In dispersion engineering, stable quality cannot be achieved solely based on the performance of the equipment. What is important is the overall design of the process, taking into account material properties and process conditions. This is referred to as dispersion process design. Dispersion quality is determined not only by the strength of shear but also by multiple factors such as flow state, residence time, and method of input. If these conditions are not properly designed, localized agglomeration or variation can occur, making it difficult to maintain stable quality. For example, poor wetting during powder input or the occurrence of stagnant areas due to flow bias can lead to clumping or dispersion issues. Additionally, even if the shear energy is sufficient, if it does not act uniformly on all particles, differences in dispersion state will arise. Therefore, in dispersion processes, it is crucial to design "flow," "shear," and "processing time" as an integrated system. This allows for all particles to receive the same dispersion history, achieving uniform and highly reproducible dispersion quality. In particular, inline continuous processing has the advantage of maintaining consistent conditions within the flow, making it easier to ensure reproducibility in process design. Dispersion process design is a key concept for stabilizing quality and successfully scaling up.

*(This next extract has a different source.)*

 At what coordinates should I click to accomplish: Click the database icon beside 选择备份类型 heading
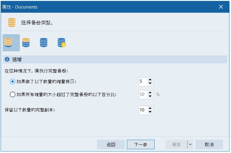pyautogui.click(x=12, y=23)
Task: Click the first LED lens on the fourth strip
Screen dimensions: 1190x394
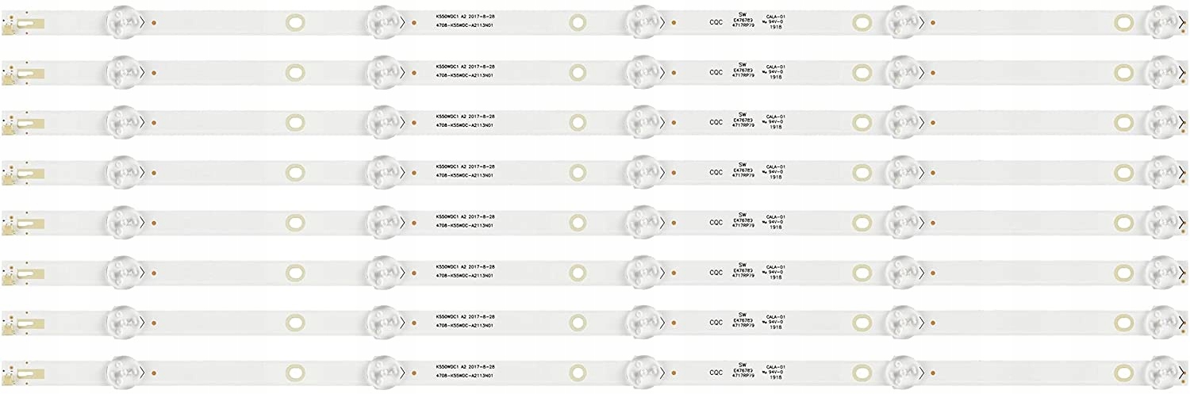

In dispersion processes, viscosity is an important factor that significantly affects dispersion efficiency. Generally, as viscosity increases, fluidity decreases, making it more difficult for dispersion energy to be transmitted to the particles. When viscosity is low, liquids flow easily, and shear energy is widely transmitted throughout the system, making it relatively easy to break apart particle agglomerates. On the other hand, as viscosity increases, flow becomes localized, and shear tends to be concentrated near the equipment. As a result, there is a mixture of particles that receive sufficient energy and those that do not, leading to variability in the dispersion state. Additionally, under high viscosity conditions, the movement of particles is also restricted, making collisions and breakdowns between agglomerates less likely. Consequently, even if the mixture appears homogeneous, there may be undispersed regions remaining internally. To enhance dispersion efficiency, it is crucial to implement appropriate shear conditions and flow designs according to viscosity. Particularly in inline continuous processing, it is possible to provide uniform shear to the particles within the flow, allowing for efficient transmission of dispersion energy even under high viscosity conditions. In dispersion processes, optimizing flow, shear, and processing time while considering the effects of viscosity is key to achieving stable dispersion quality.